Because each NGWS runtime image carries the metadata for declarations, implementations, and references specific to that image, the image-specific metadata is referred to as component metadata, and the resulting component is said to be self-describing. To draw an analogy, this information integrates and extends what a combination of typelibs, IDL files, DLLRegisterServer, and a myriad of custom .xxx files express in Unmanaged COM, in disparate formats and as side notes to the actual executable file. In fact, the presence of metadata in the image is part of what it means to be an NGWS component.
Collections of NGWS components and other files are packaged together for deployment into assemblies, discussed in more detail in a later section. More than just a deployment-time concept, an assembly is a logical unit of functionality that serves as the primary unit of reuse in NGWS. Effectively, assemblies establish a name scope for types.

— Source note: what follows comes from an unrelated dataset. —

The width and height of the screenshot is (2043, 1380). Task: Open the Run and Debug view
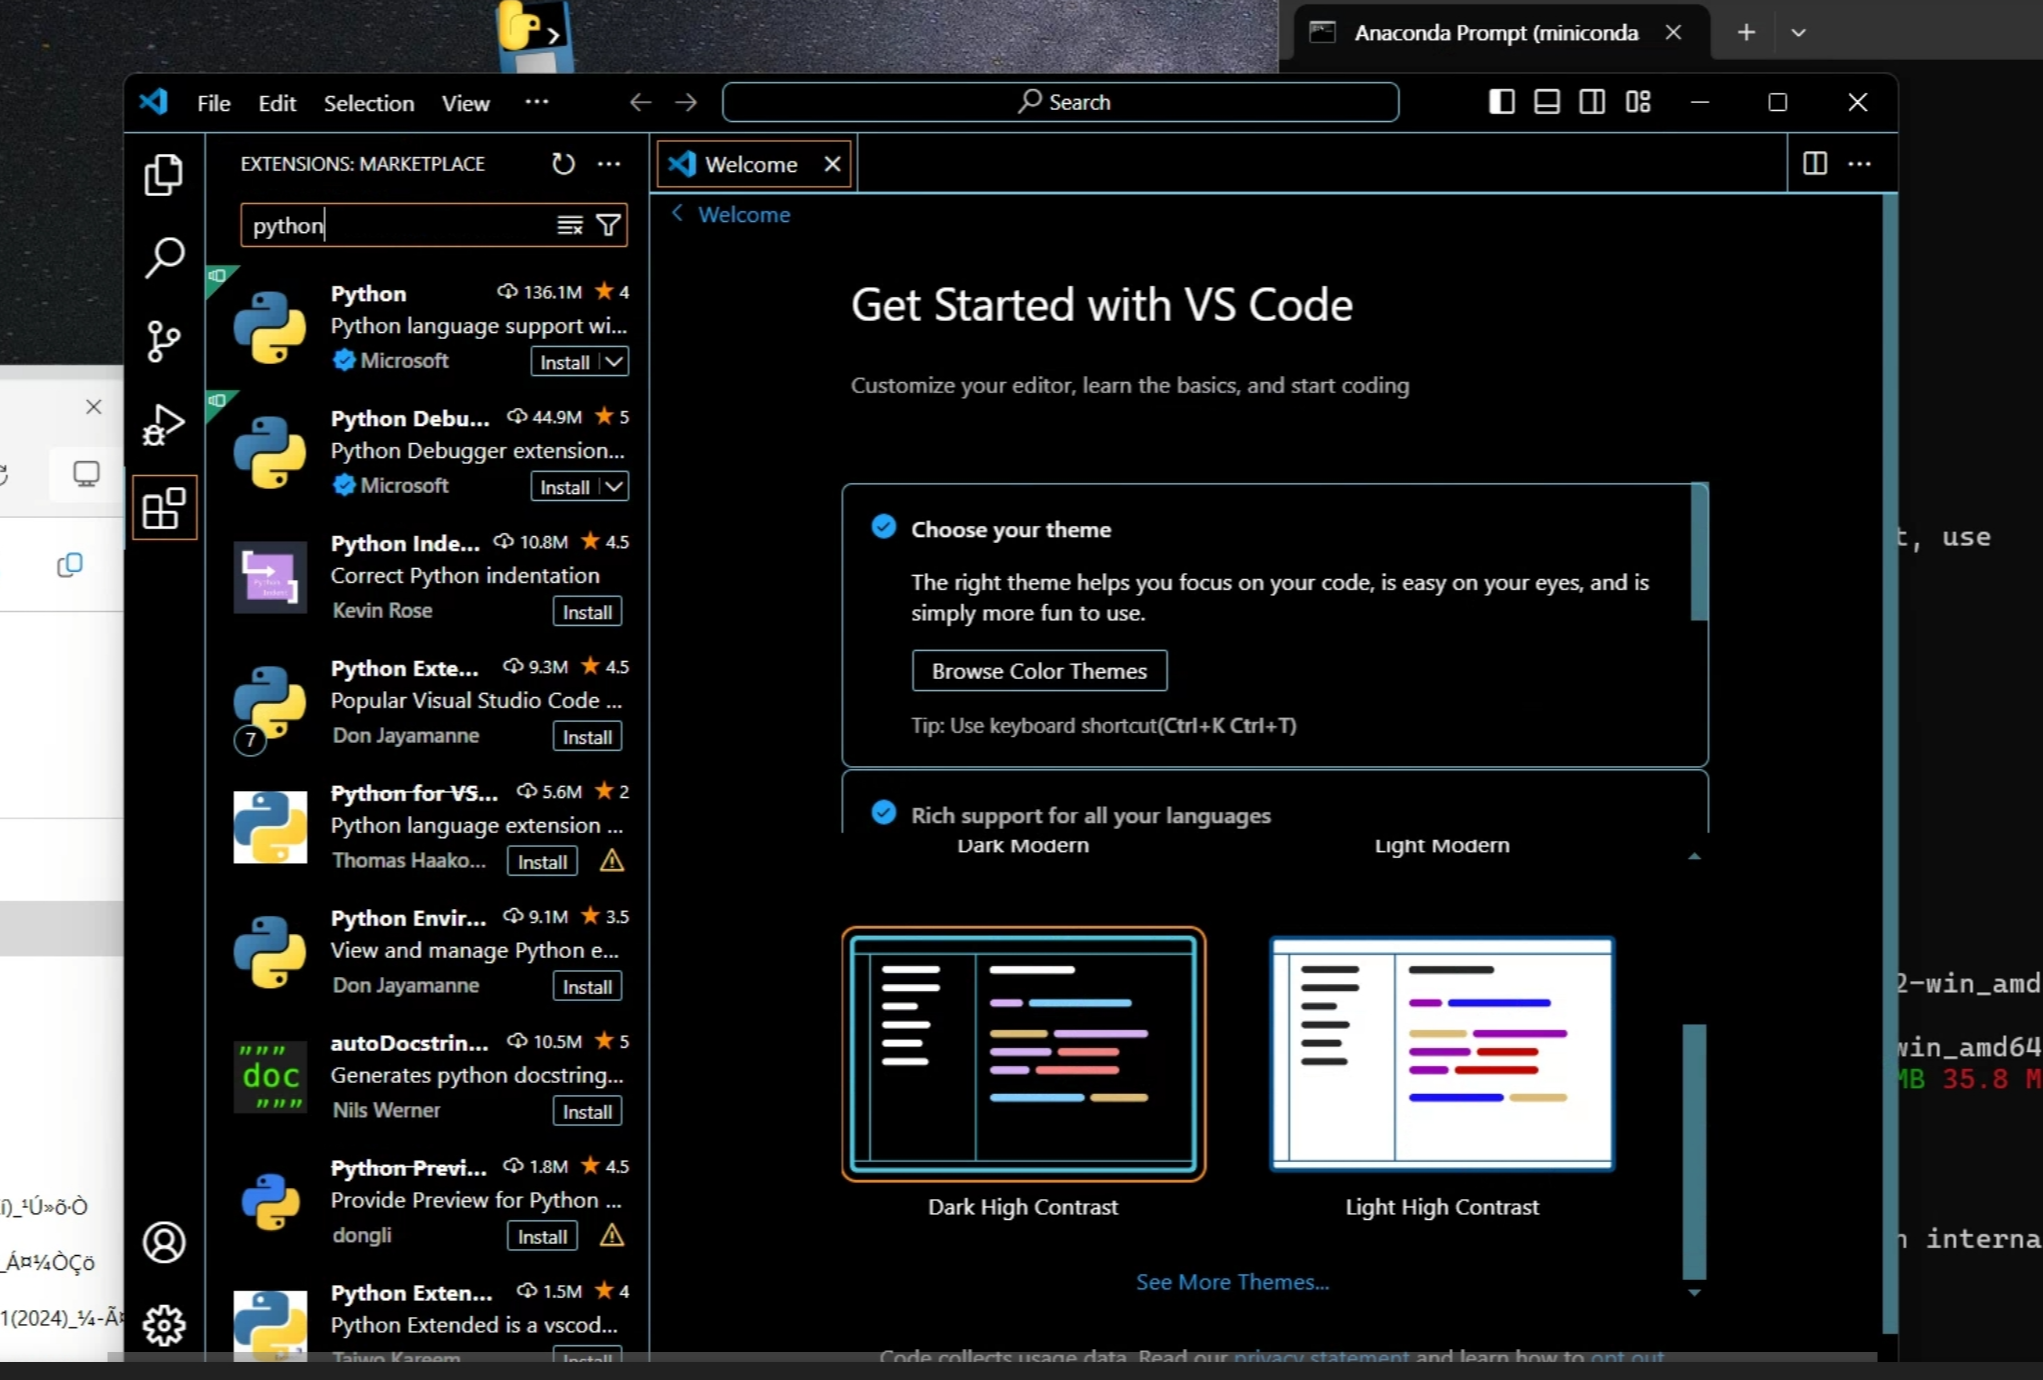point(164,425)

This means that types declared and implemented in individual components are exported for use by other implementations via the assembly in which the component participates. All references to a type are scoped by the identity of the assembly in whose context the type is being used. NGWS provides services to locate a referenced assembly and “ask” that assembly to resolve the type reference. It is this mechanism that provides an isolation scope for applications: the assembly alone controls what implementation bits participate in the assembly, and the runtime has infrastructure to honor these rules.
Every assembly has a manifest that declares what components make up (or are allowed to make up) the assembly, what types are exported, how type references are resolved, how assembly references are resolved, configuration rules, etc. An assembly may carry an explicit manifest or the manifest may be implicit. When explicit, the manifest includes information about exactly what implementations (specific dependent component and assembly versions) were used to successfully build the manifest, and, optionally, version binding rules to be enforced at runtime. When implicit, the manifest is derived from the components that are declared to make up the assembly, where the binding rules are, effectively, “these bits only.”
Just as NGWS components are self-describing via component metadata persisted into the NGWS runtime image, so are assemblies self-describing via their manifests: All of the resource declarations and resolution rules are expressed declaratively and persisted into a binary image that can be consumed by the NGWS runtime metadata engine. When a single file makes up a NGWS runtime assembly, there is no need to carry two separate NGWS runtime files, one to contain the component metadata and one to contain the assembly metadata. Rather, the component and assembly metadata may be combined into the metadata binary of the NGWS runtime loadable image.